## Work required
In the material below, transcribe every line from the first through the line holding "You are a computer-use agent. The image size is (700, 639).", exactly, and stop after that line.
BEGIN
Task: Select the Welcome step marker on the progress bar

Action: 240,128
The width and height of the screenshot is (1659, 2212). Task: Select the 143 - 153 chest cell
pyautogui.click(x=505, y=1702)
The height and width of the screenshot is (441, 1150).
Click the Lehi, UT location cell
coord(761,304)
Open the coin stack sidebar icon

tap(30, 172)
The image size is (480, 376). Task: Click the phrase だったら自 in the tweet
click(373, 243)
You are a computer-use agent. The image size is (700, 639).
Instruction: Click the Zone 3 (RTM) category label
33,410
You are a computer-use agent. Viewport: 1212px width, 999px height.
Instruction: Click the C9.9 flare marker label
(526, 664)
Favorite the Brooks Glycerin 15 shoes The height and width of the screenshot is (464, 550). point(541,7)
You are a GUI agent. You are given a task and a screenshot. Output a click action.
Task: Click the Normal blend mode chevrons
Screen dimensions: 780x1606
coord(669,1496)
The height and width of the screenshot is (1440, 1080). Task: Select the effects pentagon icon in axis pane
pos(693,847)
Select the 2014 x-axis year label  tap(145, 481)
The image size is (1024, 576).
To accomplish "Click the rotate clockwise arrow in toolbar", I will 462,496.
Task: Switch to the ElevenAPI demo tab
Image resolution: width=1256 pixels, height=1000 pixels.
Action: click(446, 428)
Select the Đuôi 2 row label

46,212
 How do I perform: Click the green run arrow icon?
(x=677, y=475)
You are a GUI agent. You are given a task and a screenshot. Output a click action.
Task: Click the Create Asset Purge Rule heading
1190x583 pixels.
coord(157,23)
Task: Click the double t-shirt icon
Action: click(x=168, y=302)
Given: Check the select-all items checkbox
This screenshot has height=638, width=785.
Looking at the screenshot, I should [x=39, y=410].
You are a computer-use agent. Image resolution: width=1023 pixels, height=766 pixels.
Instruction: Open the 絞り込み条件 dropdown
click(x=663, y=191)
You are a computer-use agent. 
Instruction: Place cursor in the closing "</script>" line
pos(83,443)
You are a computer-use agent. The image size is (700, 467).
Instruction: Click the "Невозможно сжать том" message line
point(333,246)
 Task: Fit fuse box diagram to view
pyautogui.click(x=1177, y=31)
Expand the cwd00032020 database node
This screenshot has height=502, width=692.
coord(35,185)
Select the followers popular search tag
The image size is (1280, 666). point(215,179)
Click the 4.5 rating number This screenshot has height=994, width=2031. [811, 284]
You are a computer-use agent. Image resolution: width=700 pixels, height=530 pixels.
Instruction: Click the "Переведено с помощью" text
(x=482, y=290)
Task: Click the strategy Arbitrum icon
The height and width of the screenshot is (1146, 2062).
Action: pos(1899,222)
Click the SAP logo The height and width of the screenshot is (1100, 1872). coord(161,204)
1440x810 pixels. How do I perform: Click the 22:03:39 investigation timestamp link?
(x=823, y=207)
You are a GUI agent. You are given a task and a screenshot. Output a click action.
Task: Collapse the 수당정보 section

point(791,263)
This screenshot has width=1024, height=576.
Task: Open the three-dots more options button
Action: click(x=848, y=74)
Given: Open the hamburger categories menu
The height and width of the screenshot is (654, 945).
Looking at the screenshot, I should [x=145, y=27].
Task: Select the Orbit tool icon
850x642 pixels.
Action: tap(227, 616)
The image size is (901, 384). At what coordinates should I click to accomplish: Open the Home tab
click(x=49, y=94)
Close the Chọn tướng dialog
END
## Exercise answer
Task: Select the Welcome step marker on the progress bar

Action: 240,128
The width and height of the screenshot is (1659, 2212). Task: Select the 143 - 153 chest cell
pyautogui.click(x=505, y=1702)
The height and width of the screenshot is (441, 1150).
Click the Lehi, UT location cell
coord(761,304)
Open the coin stack sidebar icon

tap(30, 172)
The image size is (480, 376). Task: Click the phrase だったら自 in the tweet
click(373, 243)
You are a computer-use agent. The image size is (700, 639).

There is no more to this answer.